デジタルハイスコープによる鉛蓄電池の充放電に伴う負極劣化の可視化
卒業研究(C1-電気化学2004〜)
の単元です。
小単元
概要
1、 緒言及び目的
現在の鉛蓄電池は、環境や資源の問題によって考案されている電気自動車や電力貯蔵への応用のために、高いエネルギー密度と長寿命化の両立が求められている。この目標を達成するために鉛蓄電池の解決すべき問題点として、放電反応によって電極表面上に析出する硫酸鉛による電極の腐食が挙げられる。この腐食の状態はこれまで様々な方法で研究されてきたが観察方法としては反応後のセル外観察がほとんどであった。よって、鉛蓄電池の負極の電極反応過程をデジタルハイスコープを用いて観察することを目的とする。
2、 実験方法
鉛線(純度99.9%、φ0.50mm)をエポキシ樹脂で封入硬化した鉛線電極を作製する。
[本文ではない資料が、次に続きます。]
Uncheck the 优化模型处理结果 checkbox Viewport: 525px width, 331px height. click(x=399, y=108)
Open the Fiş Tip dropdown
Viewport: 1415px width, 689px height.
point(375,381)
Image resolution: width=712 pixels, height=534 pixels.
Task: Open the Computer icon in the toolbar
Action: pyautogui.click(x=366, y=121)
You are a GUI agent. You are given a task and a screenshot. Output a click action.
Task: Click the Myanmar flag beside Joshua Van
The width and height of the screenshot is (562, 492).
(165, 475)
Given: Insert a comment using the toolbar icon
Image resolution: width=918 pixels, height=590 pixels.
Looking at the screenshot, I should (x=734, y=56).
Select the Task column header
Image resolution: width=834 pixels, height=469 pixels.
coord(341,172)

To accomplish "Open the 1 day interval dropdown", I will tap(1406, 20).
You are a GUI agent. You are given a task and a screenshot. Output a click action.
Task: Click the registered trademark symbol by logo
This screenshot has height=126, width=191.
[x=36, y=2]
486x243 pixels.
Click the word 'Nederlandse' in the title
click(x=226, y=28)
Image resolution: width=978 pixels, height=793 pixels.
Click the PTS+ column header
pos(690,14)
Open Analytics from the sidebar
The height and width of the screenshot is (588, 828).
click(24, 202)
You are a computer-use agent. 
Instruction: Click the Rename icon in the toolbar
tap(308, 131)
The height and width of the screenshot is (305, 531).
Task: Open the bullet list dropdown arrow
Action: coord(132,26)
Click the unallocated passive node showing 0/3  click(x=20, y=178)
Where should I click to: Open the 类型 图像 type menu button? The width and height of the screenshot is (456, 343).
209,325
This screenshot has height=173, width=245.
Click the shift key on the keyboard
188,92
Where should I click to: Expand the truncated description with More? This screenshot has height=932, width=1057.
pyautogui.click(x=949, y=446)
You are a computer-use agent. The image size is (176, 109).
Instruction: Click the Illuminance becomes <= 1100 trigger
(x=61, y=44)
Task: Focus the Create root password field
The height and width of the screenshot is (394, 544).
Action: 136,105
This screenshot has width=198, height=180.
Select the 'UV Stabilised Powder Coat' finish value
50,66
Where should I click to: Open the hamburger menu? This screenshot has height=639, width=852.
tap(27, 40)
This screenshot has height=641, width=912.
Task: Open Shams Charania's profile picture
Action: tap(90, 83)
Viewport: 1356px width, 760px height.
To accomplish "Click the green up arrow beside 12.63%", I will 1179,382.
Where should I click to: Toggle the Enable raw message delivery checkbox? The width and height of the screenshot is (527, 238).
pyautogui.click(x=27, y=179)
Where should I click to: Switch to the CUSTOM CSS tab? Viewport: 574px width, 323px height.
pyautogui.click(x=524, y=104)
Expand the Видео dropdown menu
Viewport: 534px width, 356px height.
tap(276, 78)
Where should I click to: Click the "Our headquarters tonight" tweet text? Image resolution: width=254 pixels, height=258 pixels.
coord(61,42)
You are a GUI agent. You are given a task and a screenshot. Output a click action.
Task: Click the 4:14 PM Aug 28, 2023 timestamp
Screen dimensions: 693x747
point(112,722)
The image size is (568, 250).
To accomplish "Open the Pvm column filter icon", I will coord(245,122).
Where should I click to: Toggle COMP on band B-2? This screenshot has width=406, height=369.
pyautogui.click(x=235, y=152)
その後、ドクターラップ(研磨機)を用いて鉛線電極表面を研磨し、仕上げに1分間化学研磨(酢酸(25Wt%、5g)+過酸化水素(35%、5g)+蒸留水(15g))する。サルフェーションを観察する試料極に鉛線電極を使用し対極、参照極に白金、電解液に5M硫酸水溶液を用いて、電位走査(以下CV)を行い、鉛線電極表面をデジタルハイスコープを用い観察する。掃引範囲は-1.5V〜-0.7V vs. Pt、掃引速度は50mV/minとし、同条件でITE電池研究所の電池添加剤を0.3〜0.1%になるように電解液に加え観察する。